EL CAMINO DE EMAUS
29 Enero 2013
Recuerdo que en mis últimos años de catequesis, hablábamos de la falta de vocaciones sacerdotales y de que un mismo sacerdote tuviera que desplazarse a tres o cuatro parroquias, sin embargo la falta de vocaciones no afectaba a la de Catequistas, siempre aparecían caras nuevas de jóvenes de ambos sexos, entusiastas del Señor. Un año, hicimos la concentración anual en la isla de la gomera, para lo cual, los organizadores fletaron 4 barcos que iban repletos de Catequistas de la diócesis de Tenerife: Tenerife, La Palma, el Hierro junto con los de la Gomera, mas de tres mil catequistas, bajo la dirección de D Felipe Fernandez, que Dios lo haya premiado.
Sin embargo, el crecimiento de Catequistas se enfrentaba al descenso de niños y niñas. No era porque los padres no los quisieran llevar al Sacramento, sino al aborto y al control de natalidad, “las pastillitas”. O a lo que decidieron llamar “paternidad responsable” (no tener hijos, porque el futuro no estaba claro), yo diría : no tener hijos porque teniéndoles que cuidar se acabarían las noches de fiesta… dicho en plan brusco.
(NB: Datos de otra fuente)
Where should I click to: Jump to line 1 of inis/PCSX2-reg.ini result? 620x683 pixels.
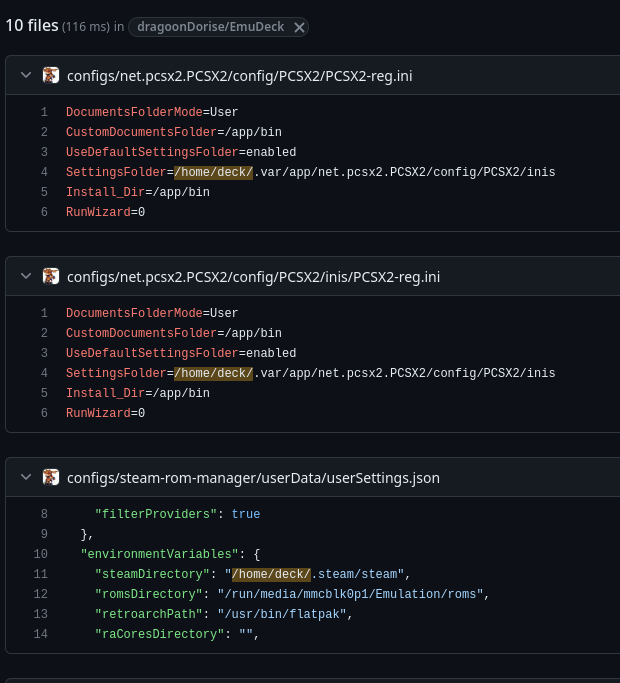[44, 313]
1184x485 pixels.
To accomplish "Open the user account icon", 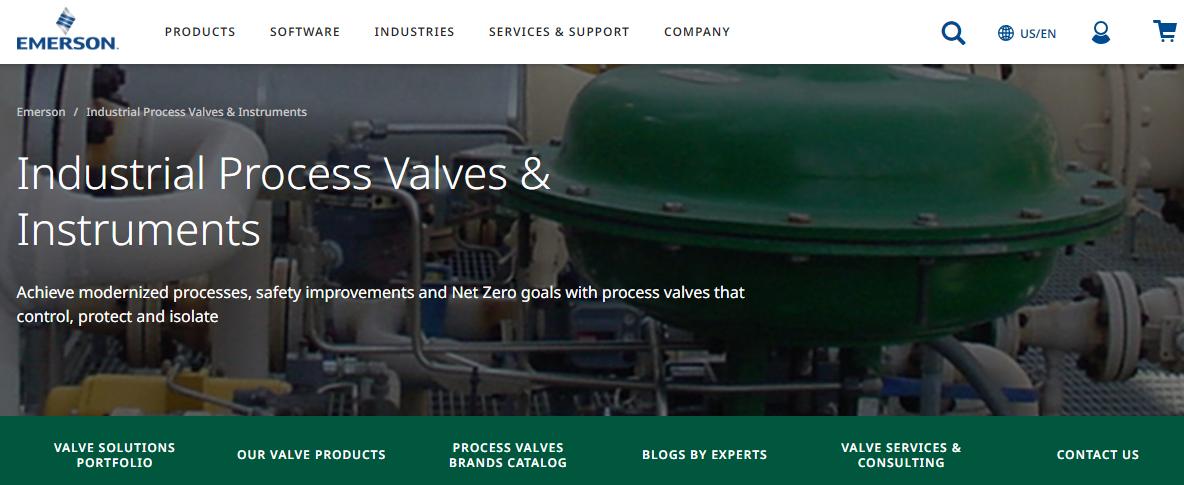I will (x=1101, y=32).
Asi todo los obreros son pocos, porque la Catequesis no se limita solo a la preparación para la Primera comunión, también a la Confirmacion, Formacion de adolescentes y padres, Grupos Jóvenes etc. “La mies es mucha” dice el Señor. Nos puede hacer pensar que sobran Catequistas, pero son muchos los adolescentes y mayores que los precisan. Son muchos los lugares donde no ha llegado la Palabra de Dios y muchos los sitios donde se precisa una reevangelización, en la misma nación nuestra, donde se ha producido una relajación espiritual. Donde las sectas les ofrecen una vida relajada mejor que la de la Iglesia, ya que con ellos no es preciso rezar, ni confesarse, ni comulgar, que es un invento de la Iglesia para tenerlos atados a ella. Esta demostrado que las sectas ejercen sobre las personas un poder destructivo que llevan al individuo en muchas ocasiones a crisis de identidad, graves depresiones y perdida de libertad. Quienes han logrado salir de ellas, han contado sus experiencias y han precisado de psicólogos y psiquiatras para poder recuperar su verdadera identidad.
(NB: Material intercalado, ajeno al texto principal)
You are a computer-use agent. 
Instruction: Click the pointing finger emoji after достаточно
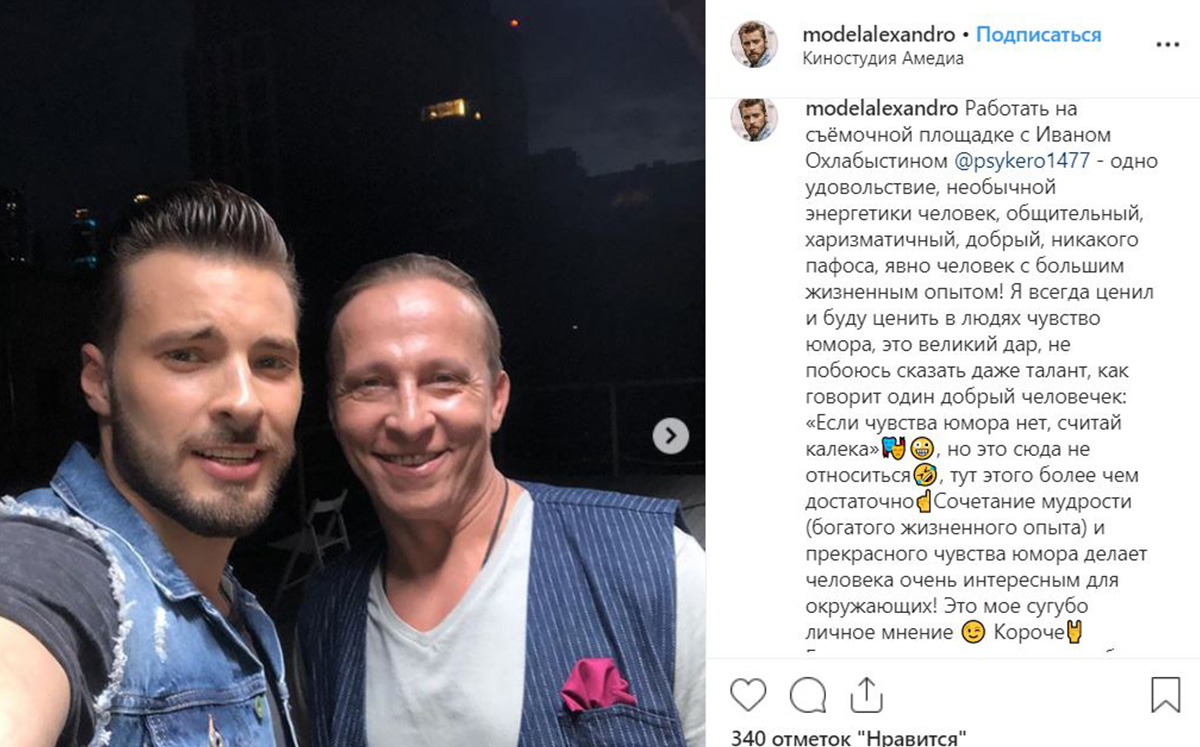click(926, 502)
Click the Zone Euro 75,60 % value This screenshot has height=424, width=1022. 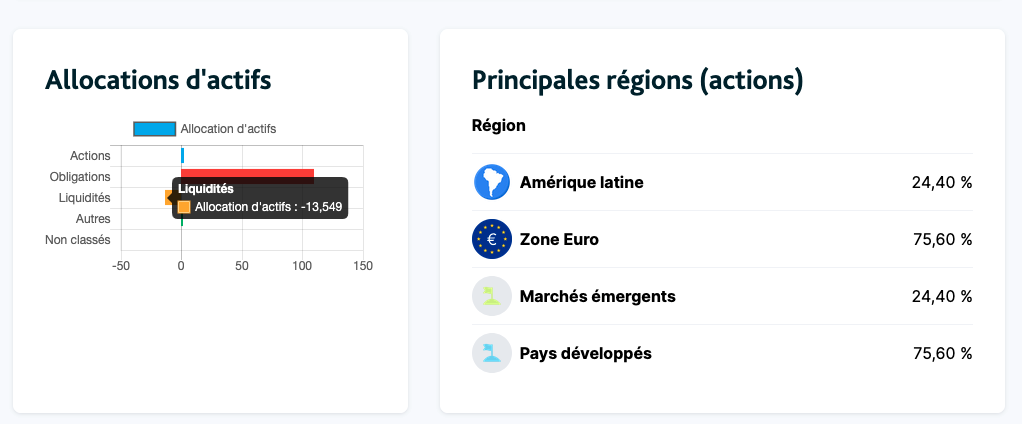coord(942,239)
Gracias a Dios, las catequesis de padres han dado resultados optimos, ya que hay padres que habían abandonado la practica religiosa desde su primera comunión y la han recuperado hasta volver a la practica, colaborar como Catequistas, formar parte de reuniones de padres a la luz de la Parroquia incluso como colaboradores en aquello que la Parroquia los necesite.
¿Por qué no te ANIMAS a dar el paso y te acercas a la Parroquia?. Y pongas al servicio de la comunidad aquel carisma del que dispongas. Todos tenemos un carisma que Dios nos da a cada bautizado: idiomas, cocina, música, trabajos manuales, enseñanza… y muchos mas. Animate y veras que bonito es trabajar para Dios en otros que te necesitan y te esperan.